Morning has always been the best time for me to comprehend and retain what I read and to productively write.  That's when I prefer to research and even to grade.  I'm a superwoman in the morning.  My efficiency is off the charts.  If left alone, I can produce a ton of work between 7 and 10 am.  And then my mind begins to wander and I need a break and I feel the urge to get up and get moving around.  Later in the day, productivity plummets.  I find it much more difficult to focus or stay motivated.  At night, you can forget it.  My husband and I have joked for years that I'm worthless past 9 pm.  We actually have a rule that he can't bring up any topic that I actually have to think about, analyze, and make a decision on past 9 pm.  I just can't do it.  

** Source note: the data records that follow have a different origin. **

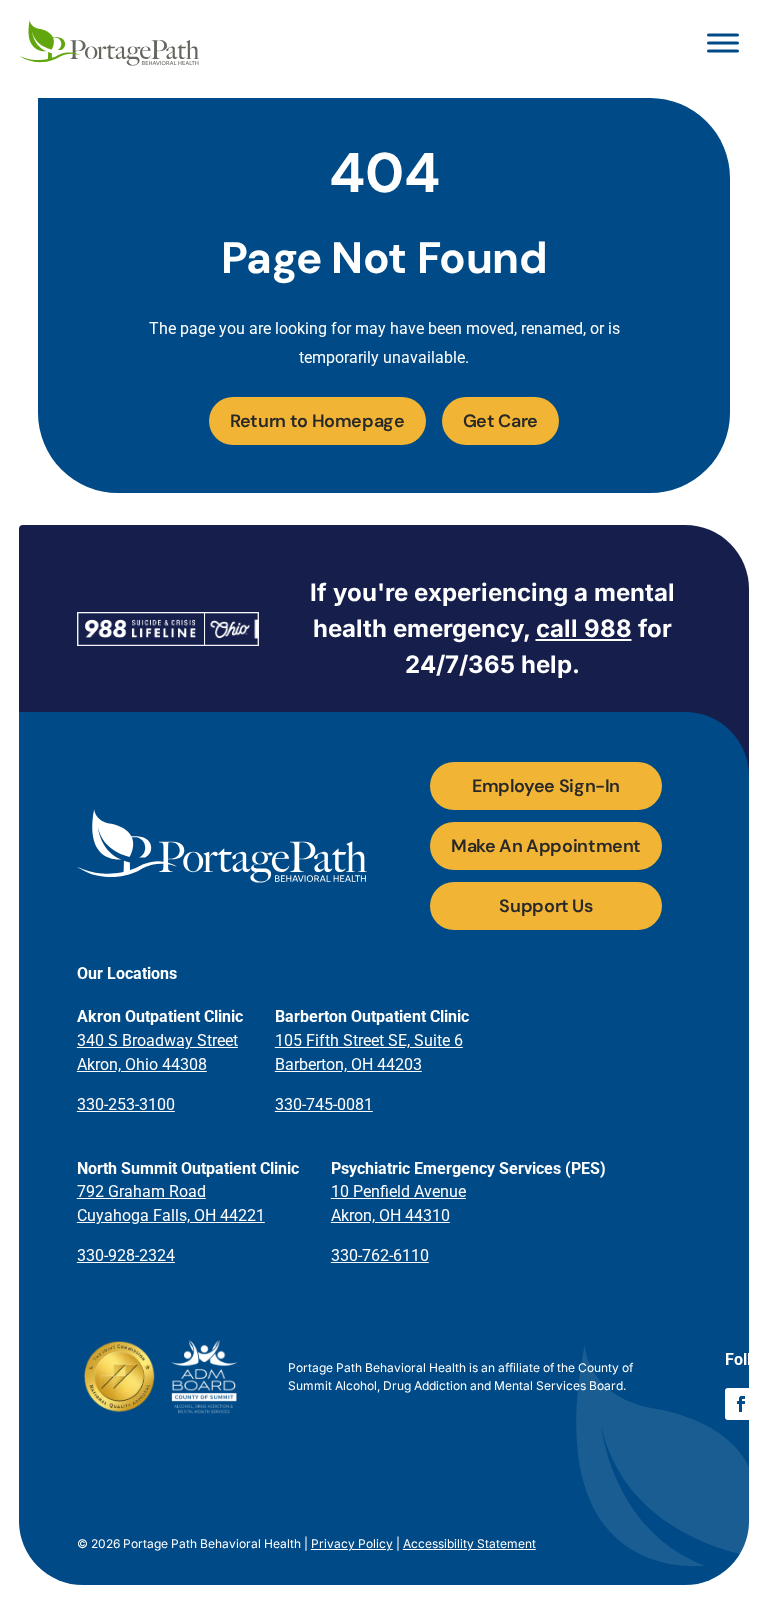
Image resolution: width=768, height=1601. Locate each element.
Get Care (500, 421)
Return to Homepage (317, 421)
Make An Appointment (546, 846)
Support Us (545, 906)
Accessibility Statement (469, 1543)
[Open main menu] (723, 43)
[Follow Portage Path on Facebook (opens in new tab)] (741, 1404)
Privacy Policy (352, 1543)
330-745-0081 (324, 1104)
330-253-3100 (126, 1104)
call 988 (584, 628)
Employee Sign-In (546, 786)
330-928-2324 (126, 1255)
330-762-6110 (380, 1255)
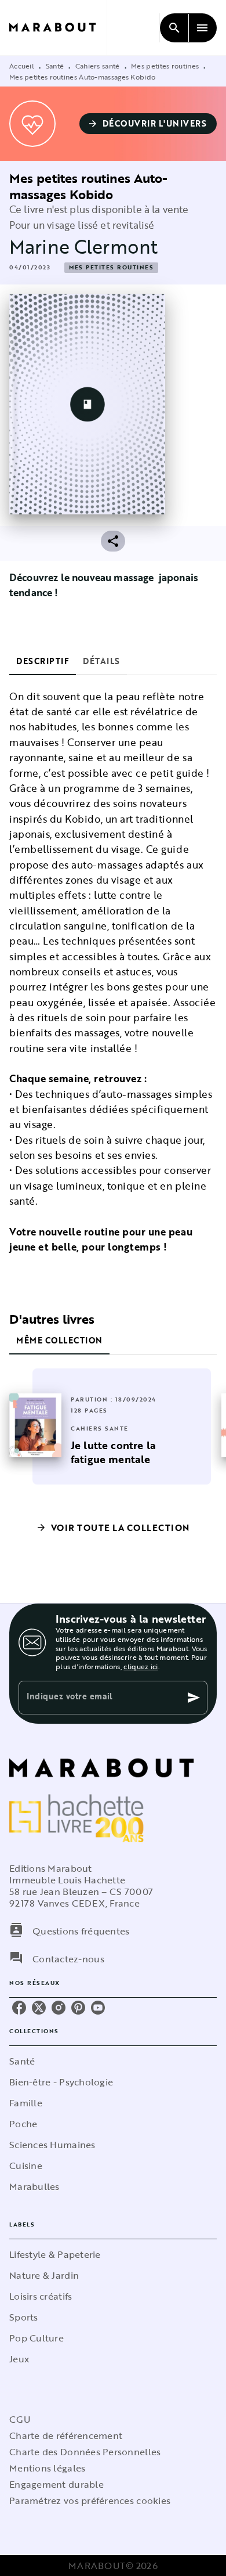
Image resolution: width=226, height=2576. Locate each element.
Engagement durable (56, 2484)
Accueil (21, 65)
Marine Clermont (83, 246)
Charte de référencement (65, 2435)
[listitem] (19, 2007)
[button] (148, 123)
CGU (19, 2419)
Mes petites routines (165, 65)
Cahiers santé (97, 65)
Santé (55, 65)
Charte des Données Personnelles (85, 2452)
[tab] (42, 661)
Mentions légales (47, 2468)
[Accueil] (58, 27)
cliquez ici (140, 1666)
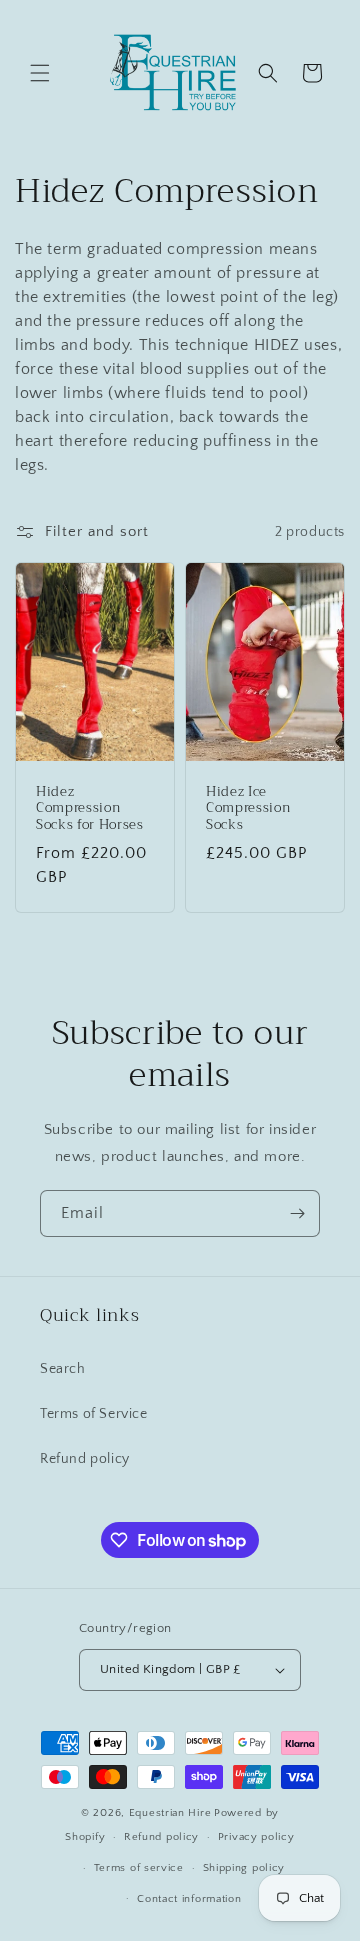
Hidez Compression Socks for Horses (90, 809)
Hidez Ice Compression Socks (248, 809)
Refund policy (85, 1459)
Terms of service (139, 1868)
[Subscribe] (297, 1213)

So having a kid is just killing me in this area, because he is a little early morning riser, too, but he wakes up instantly demanding my full attention and even if I'm not willing to give it to him, he manages to co-opt my whole brain by distracting me with protests.  The only alone time I can ever find is after he goes to bed, which is pretty much the beginning of my worthless time. I've tried to read at that hour, but it's in one ear and out the other, so to speak.  I've tried to grade, but it takes excruciatingly longer for me to get through the pile than it would if I could just do it at 7 am. I try to lesson plan, but it's robotic.  No great ideas come to me.  

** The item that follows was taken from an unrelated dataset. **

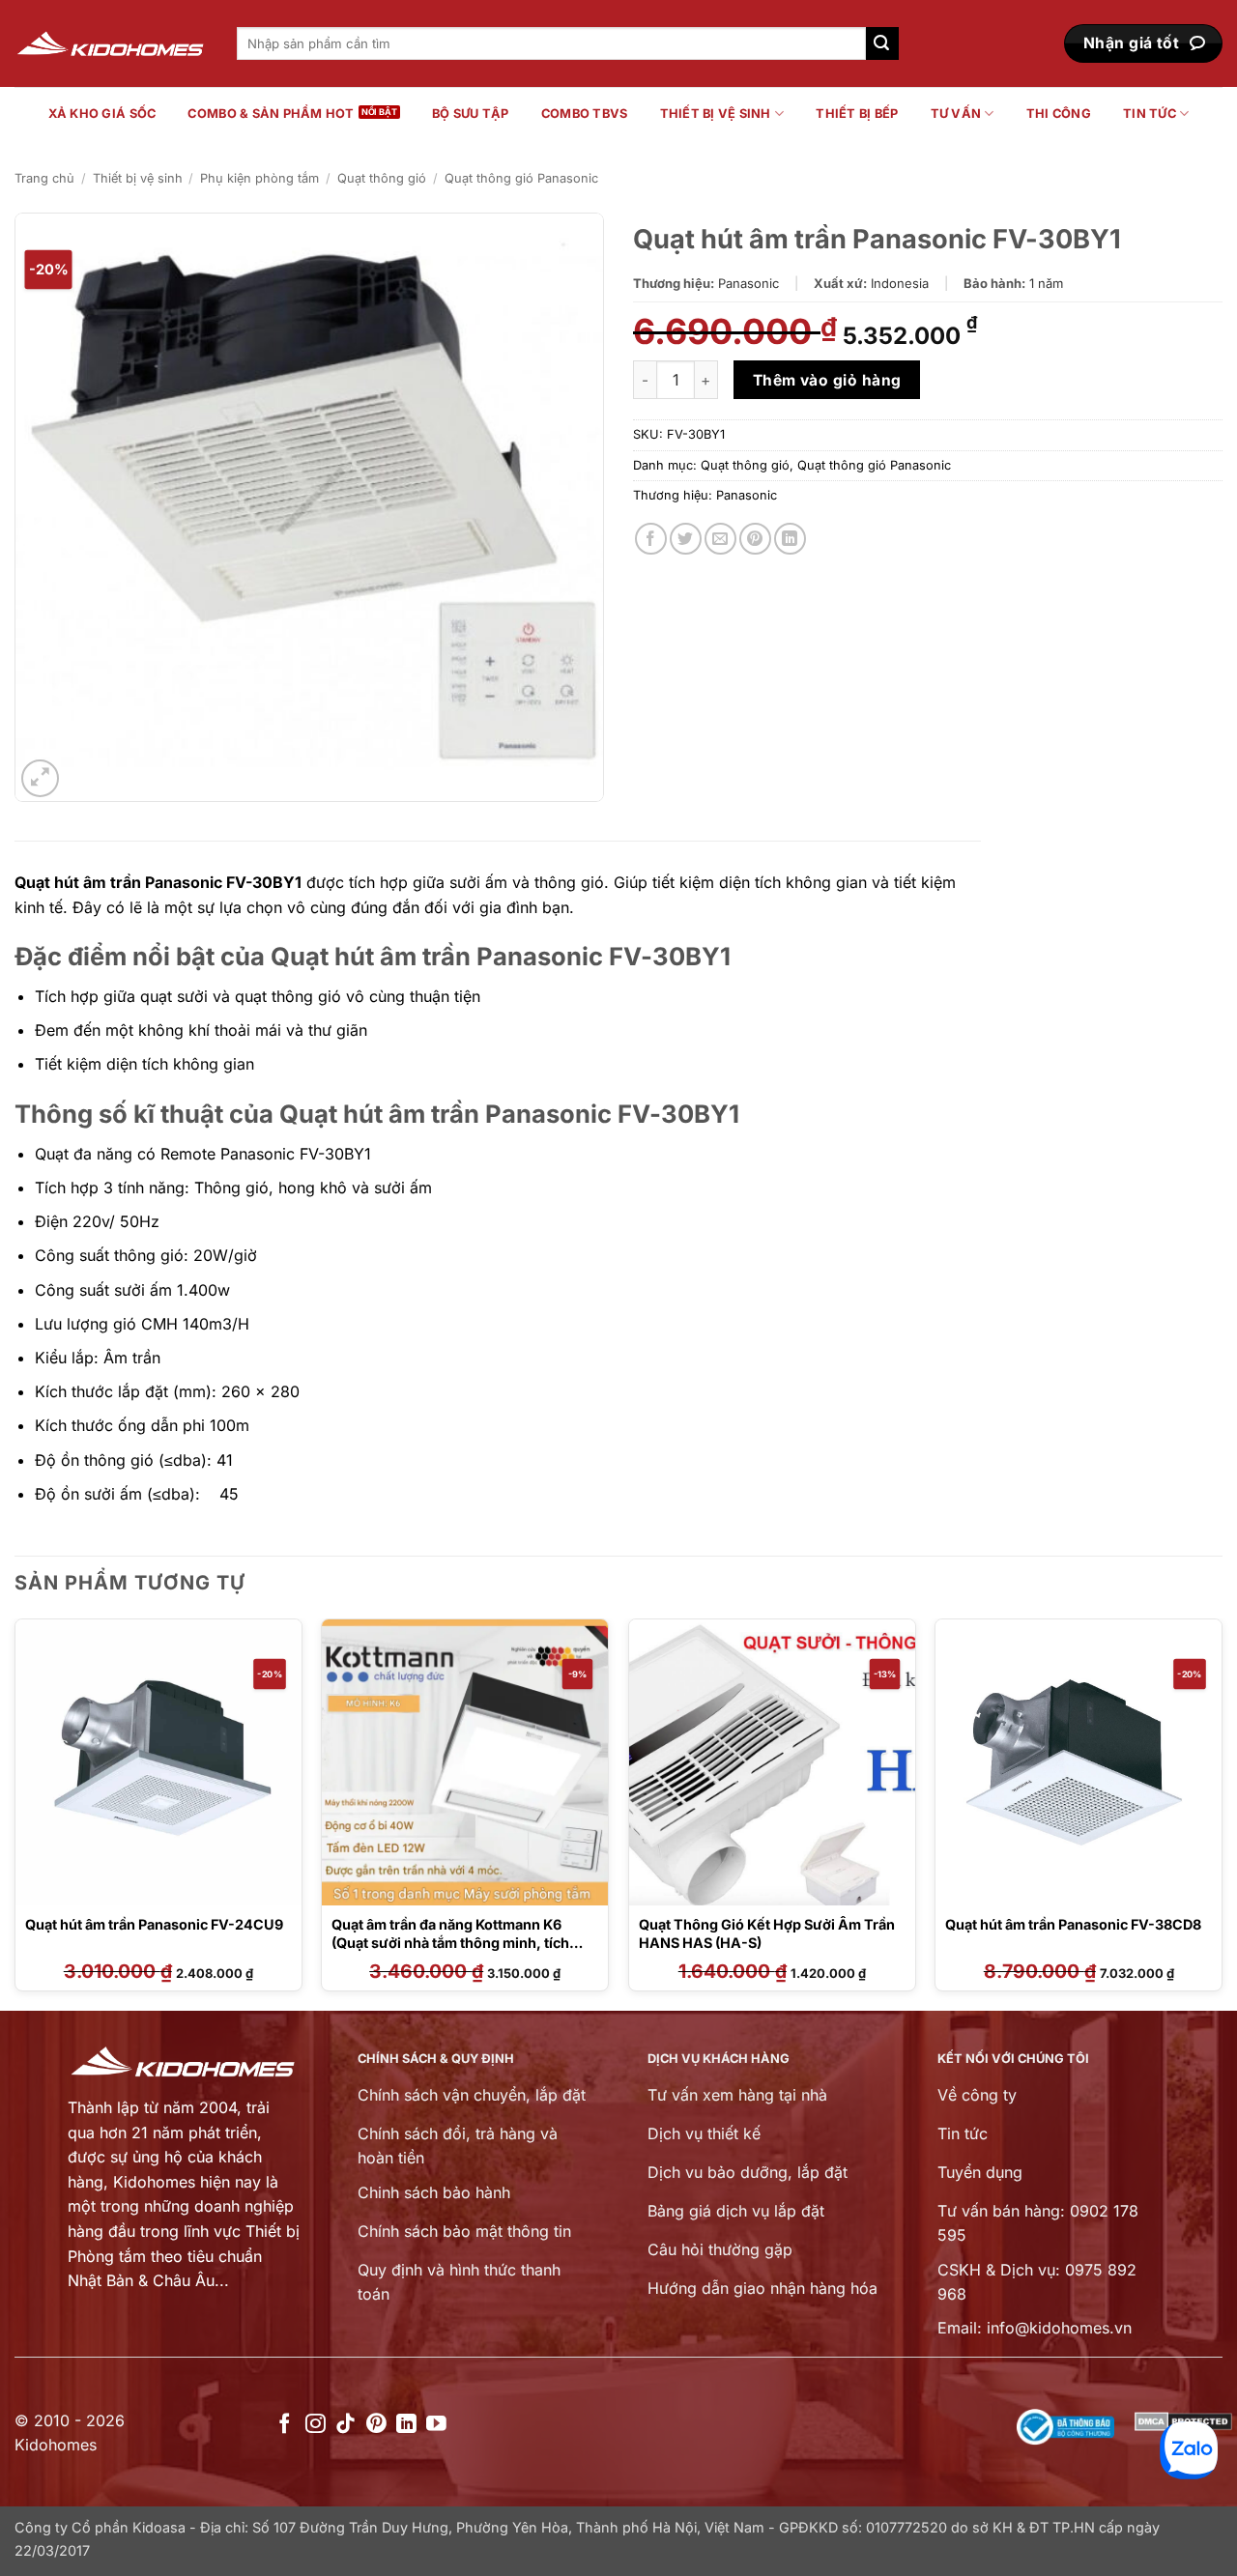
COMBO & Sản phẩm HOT (270, 113)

If I haven't posted on the blog in a while, you can bet it's because I've had a long sequence of "mama! mama!" mornings.  The only reason I'm getting away with it right now is I gave in to his request to watch a video and I needed to get this off my chest and I don't have to get us up and ready to rush off to work today.  

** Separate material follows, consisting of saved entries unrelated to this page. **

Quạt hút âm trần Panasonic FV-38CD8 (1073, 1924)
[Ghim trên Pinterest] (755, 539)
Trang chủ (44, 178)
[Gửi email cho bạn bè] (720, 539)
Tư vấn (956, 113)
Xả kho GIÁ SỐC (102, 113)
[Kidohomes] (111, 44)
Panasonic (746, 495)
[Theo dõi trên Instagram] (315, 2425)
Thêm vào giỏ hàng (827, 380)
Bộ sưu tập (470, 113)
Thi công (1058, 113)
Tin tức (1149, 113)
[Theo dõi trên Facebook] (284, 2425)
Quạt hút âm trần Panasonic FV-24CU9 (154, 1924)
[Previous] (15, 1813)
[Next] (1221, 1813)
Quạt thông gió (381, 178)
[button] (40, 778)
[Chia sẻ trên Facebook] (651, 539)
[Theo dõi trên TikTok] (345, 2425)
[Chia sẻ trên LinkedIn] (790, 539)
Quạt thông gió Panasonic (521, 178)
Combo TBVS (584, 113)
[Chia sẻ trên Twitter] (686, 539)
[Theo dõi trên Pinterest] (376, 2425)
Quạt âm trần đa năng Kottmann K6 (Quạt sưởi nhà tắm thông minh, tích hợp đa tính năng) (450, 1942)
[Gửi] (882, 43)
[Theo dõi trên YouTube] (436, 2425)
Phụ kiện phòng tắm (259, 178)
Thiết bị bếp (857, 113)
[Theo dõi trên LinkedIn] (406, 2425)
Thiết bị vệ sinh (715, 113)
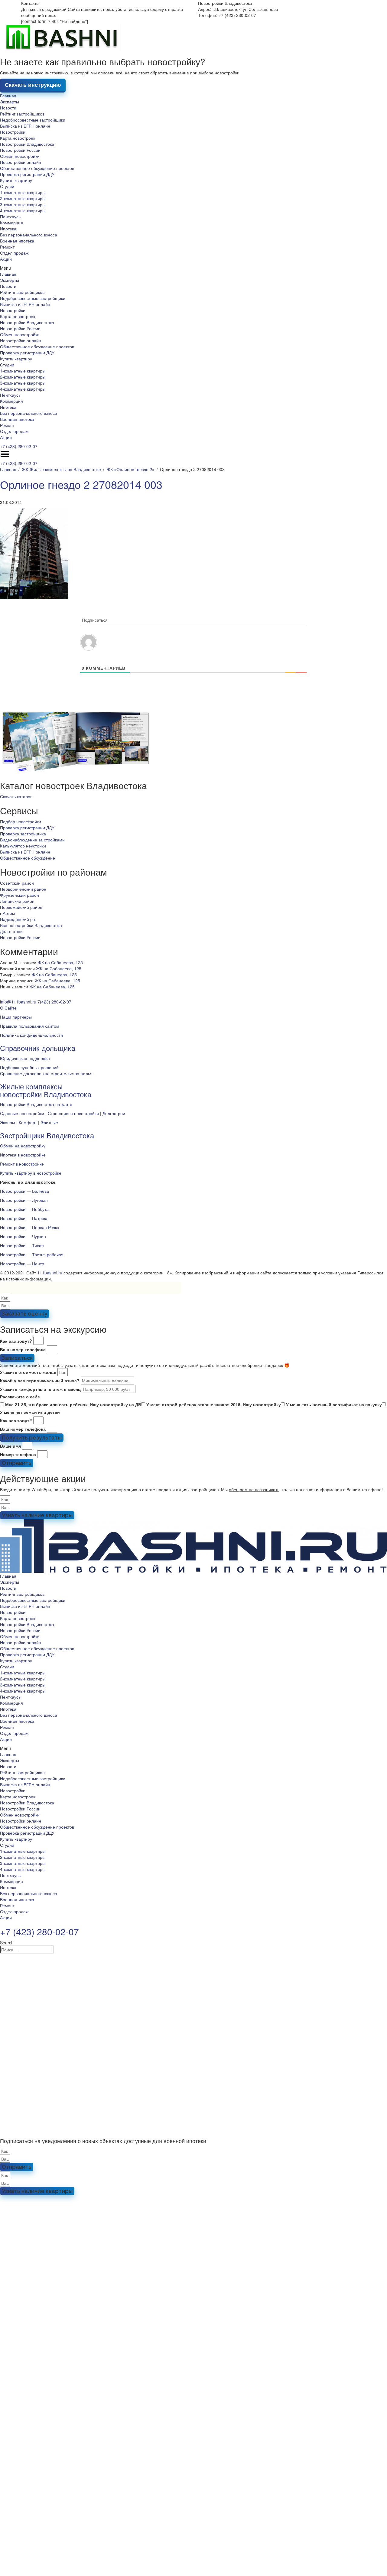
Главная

Losing my mornings has effected the quality of the work I produce and my confidence in it.  It has made me into a scattered tired frazzled person on too many days, a shadow of who I used to be.  The loss of solitude has taken its toll on my overall happiness and sense of self.  If I don't get time with myself to reflect and dream and plan because my brain is constantly hijacked, then who am I?  What do I want out of life?  Who knows.  I don't get to have that conversation with myself enough anymore.  

And I don't think much of this will change anytime soon, but just like with any other type of mourning, I really need to hear someone say that they get it and they're sorry for my loss and that I'll get through this somehow.  Or that they'll send me to sleep in a hotel one night so I can have the morning to myself.  Or take my kid to their house for the night.  

The simpler solution would be that my husband could take his share of turns being the first responder, getting out of bed to take the kid to the living room and wipe his nose and make breakfast, or better yet, take him out of the house to a coffee shop, and leave me locked in the bedroom for a while.  But somehow I have not managed to negotiate this successfully yet. Which makes me feel like a failure on top of the rest.  I think I fell into this trap by being a morning person.  That meant I was usually up first anyway and peppier in the morning and better able to handle the demands of a young child.  So, by default the mornings became my job.  And I didn't mind at first.  But I didn't understand what the loss of my mornings was going to do to me.  So, I've got to come up with a solution.  

How are the rest of you handling these type of losses, or better, managing to save and protect the things you really need?